It is a good idea to always make sure to make experiments exactly reproducible. Sometimes in the heat of a paper deadline, a bunch of experiments are run with different parameter settings and what not and a few months down the road one might be hard pressed to remember exactly how you got those numbers. I’ve learned this the hard way so for the last few submissions I’ve always tried to make sure something in the CVS encodes the precise settings necessary.
Last night, while looking up what I did, I rediscovered that alpha is important sometimes. Not so much because of scale, but because of the distribution over topics it reports. My experience is that fitting alpha in an EM context rarely works; it either totally messes up your inference or it just reproduces the alpha that you fed in initially. But I did get into the habit of having the model fit and spit out alpha after the very last iteration of EM, just get some idea of what the topic distributions look like.

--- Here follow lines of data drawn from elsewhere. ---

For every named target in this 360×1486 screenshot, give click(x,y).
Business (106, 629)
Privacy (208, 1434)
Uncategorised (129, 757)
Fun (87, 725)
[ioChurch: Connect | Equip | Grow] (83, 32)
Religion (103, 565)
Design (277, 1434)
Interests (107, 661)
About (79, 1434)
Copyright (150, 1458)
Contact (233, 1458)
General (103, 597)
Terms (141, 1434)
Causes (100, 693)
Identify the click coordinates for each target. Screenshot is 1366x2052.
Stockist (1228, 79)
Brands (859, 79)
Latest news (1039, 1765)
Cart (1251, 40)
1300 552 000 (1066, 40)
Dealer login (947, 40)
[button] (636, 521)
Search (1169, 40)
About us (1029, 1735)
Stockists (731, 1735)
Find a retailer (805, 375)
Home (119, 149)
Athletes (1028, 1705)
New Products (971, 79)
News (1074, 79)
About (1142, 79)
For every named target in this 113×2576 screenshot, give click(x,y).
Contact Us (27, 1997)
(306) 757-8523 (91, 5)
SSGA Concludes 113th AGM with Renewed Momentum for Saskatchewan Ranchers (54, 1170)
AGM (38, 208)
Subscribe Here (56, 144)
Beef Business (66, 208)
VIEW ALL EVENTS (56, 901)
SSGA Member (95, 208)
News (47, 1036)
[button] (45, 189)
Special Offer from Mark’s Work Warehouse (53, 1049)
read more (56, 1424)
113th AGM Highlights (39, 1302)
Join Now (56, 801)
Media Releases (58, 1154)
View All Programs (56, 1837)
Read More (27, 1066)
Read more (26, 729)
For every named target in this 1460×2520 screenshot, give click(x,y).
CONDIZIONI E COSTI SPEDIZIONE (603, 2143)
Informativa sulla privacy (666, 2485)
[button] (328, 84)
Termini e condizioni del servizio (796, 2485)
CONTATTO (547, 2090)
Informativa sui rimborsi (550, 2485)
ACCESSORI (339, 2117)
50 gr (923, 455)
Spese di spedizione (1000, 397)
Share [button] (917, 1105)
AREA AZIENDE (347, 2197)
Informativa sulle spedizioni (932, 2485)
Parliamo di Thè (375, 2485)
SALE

Usually you get something which is pretty uniform over your K topics. But sometimes you don’t. In old-fashioned LDA, this usually happens when you have too many topics. With models such as RTM, you can also get this effect because your graph manifold may have cliques of different sizes. In these cases, when you’re computing predictive word likelihood of an empty document, you are liable to perform much worse than baseline if you assume a symmetric Dirichlet prior rather than one which reflects the topic distribution on your training set.